- Exercise -
Put the lines of the listing below into a numbered list, starting at the line that contains "You are a computer-use" and ending at the line that contains "Instruction: Expand the", and leave out any blank lines.

-- Begin Dataset --

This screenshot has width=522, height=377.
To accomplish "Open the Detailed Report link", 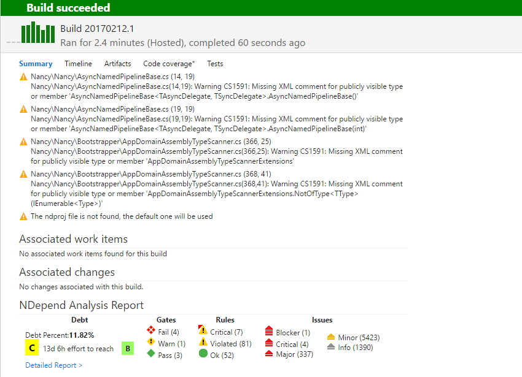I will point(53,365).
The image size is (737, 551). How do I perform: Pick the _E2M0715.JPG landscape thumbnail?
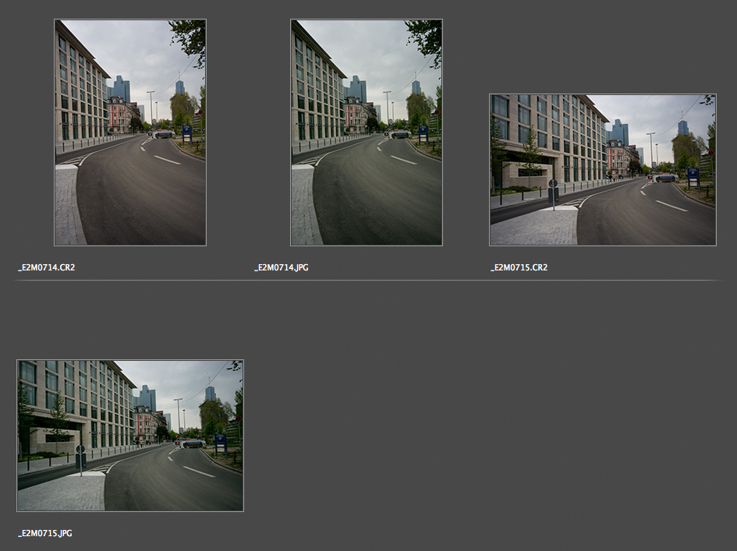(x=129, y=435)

-- End Dataset --
-- Begin Dataset --

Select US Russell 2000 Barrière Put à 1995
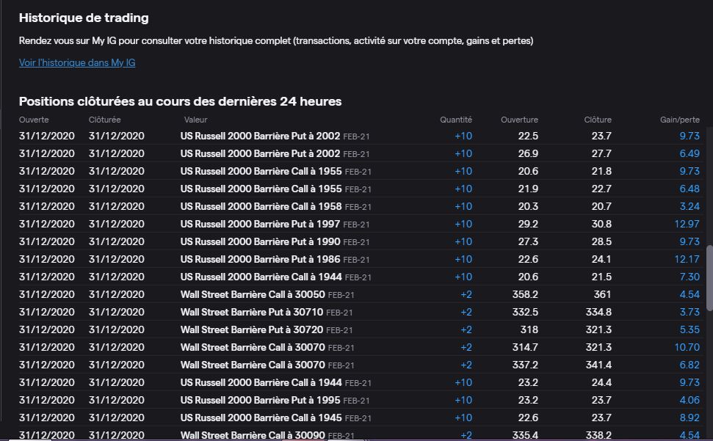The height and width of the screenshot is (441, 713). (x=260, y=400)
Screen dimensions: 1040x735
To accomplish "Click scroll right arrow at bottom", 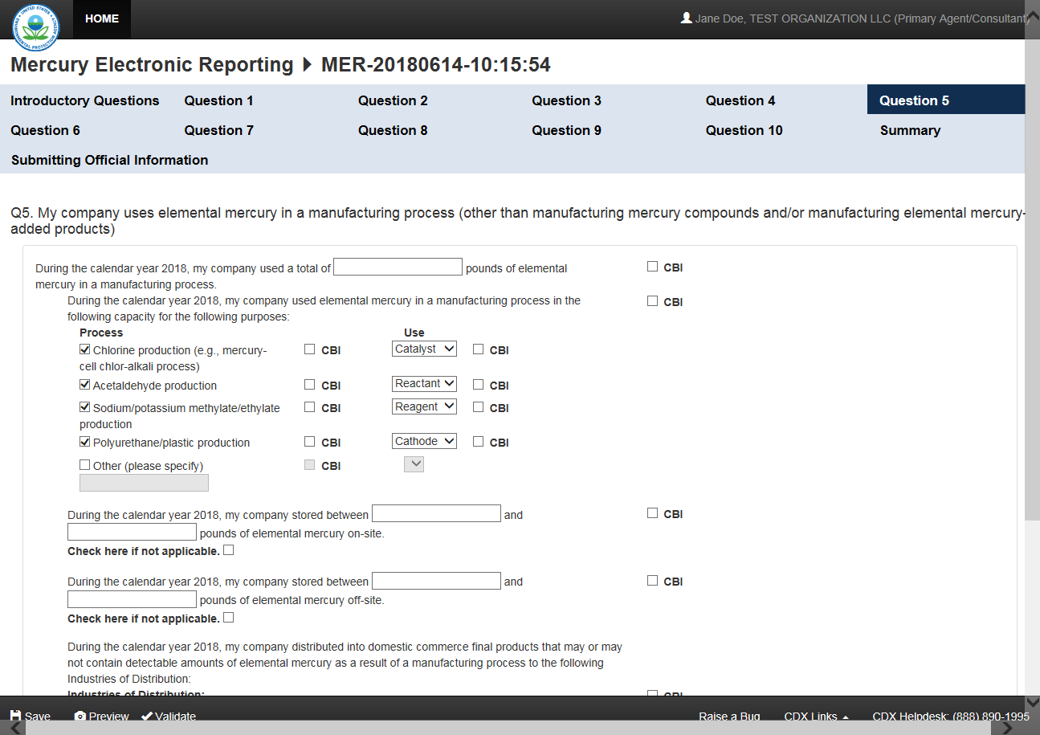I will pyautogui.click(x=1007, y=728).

-- End Dataset --
-- Begin Dataset --

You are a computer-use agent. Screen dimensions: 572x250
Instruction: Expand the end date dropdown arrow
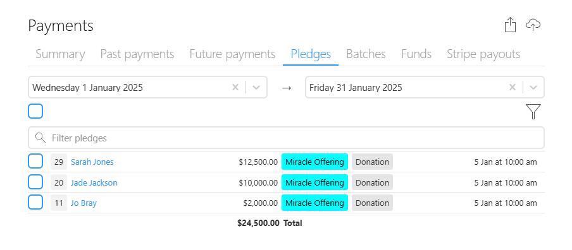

-- End Dataset --

- Result of the exercise -
1. You are a computer-use agent. Screen dimensions: 572x250
2. Instruction: Expand the end date dropdown arrow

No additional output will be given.